Renewable Energy Schemes

There are a number of schemes in Australia that support renewable energy installation and energy efficiency initiatives.  These schemes operate within legislative frameworks and are overseen by regulatory bodies.


VEET Scheme

The Victorian Energy Efficiency Target (VEET) scheme is a Victorian Government initiative promoted as the Energy Saver Incentive. It was established under the Victorian Energy Efficiency Target Act 2007 (the Act) and commenced on 1 January 2009. It is legislated to continue in three-year phases until 1 January 2030.

The purpose of the VEET scheme is to reduce greenhouse gas emissions, encourage the efficient use of electricity and gas, and to encourage investment, employment and technology development in industries that supply goods and services which reduce the use of electricity and gas by consumers.

The scheme operates by placing a liability on large energy retailers in Victoria to surrender a specified number of energy efficiency certificates every year. Energy retailers with a liability under the scheme are known as Relevant Entities. Relevant Entities are able to create certificates directly, or purchase certificates in a competitive market, or both.

Each certificate represents a tonne of greenhouse gas abated and is known as a Victorian Energy Efficiency Certificate (VEEC). For the first three-year phase of the scheme (2009-11), the scheme target is 2.7 million VEECs per annum, increasing to 5.4 million VEECs per annum during the second three-year phase, starting on 1 January 2012.

The Act and the Victorian Energy Efficiency Regulations 2008 allow for accredited entities, known as Accredited Persons (AP), such as Watts Green Pty Ltd to create VEECs when they help consumers make selected energy efficiency improvement to their homes.

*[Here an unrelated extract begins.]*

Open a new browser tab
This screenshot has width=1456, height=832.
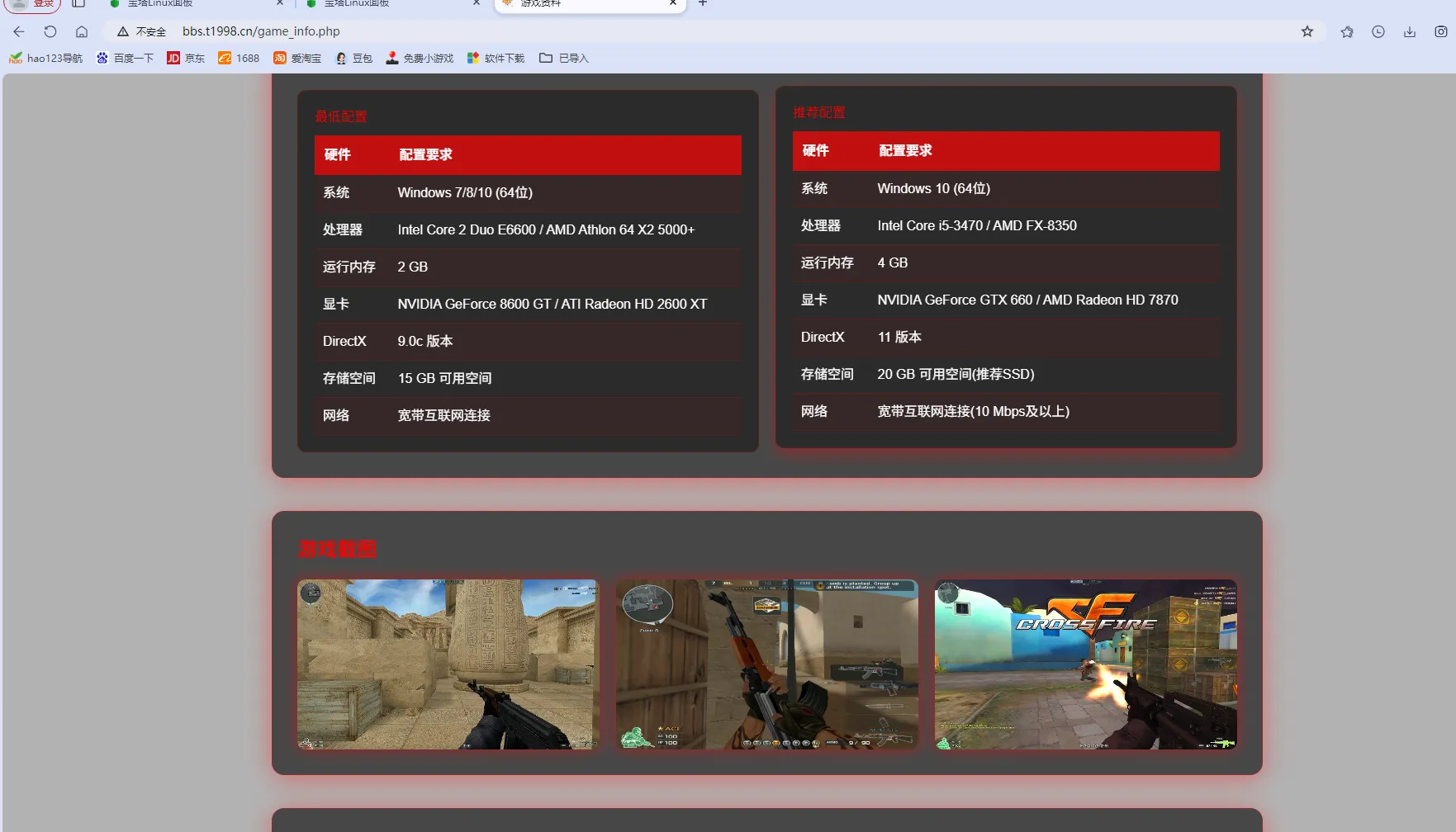[703, 3]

The Essential Services Commission oversees the Victorian Energy Efficiency Target VEET Scheme, for more information go to


ESS Scheme

The Energy Savings Scheme (ESS) began 1 July 2009 and is part of the NSW Government’s plan to cut greenhouse gas emissions 60% by 2050. It is legislated to continue until 2020 or until a national scheme is introduced.

The ESS creates a financial incentive to reduce electricity consumption by encouraging energy savings activities. It provides new opportunities for energy saving equipment and technologies to be delivered to businesses and households. ESS participants have benefited from lower electricity bills through implementing energy efficiency activities and have gained income from selling energy savings certificates through its market based mechanism.

Investment in energy efficiency is one of the most cost effective ways to reduce electricity consumption. Already the ESS has achieved significant energy savings with more than 2 million certificates created and 1.7 million certificates surrendered to meet compliance obligations. That represents 1.7 million tonnes of carbon dioxide equivalent (CO2e) that has been reduced or removed from the atmosphere. This is roughly equal to taking over 300,000 cars off the road.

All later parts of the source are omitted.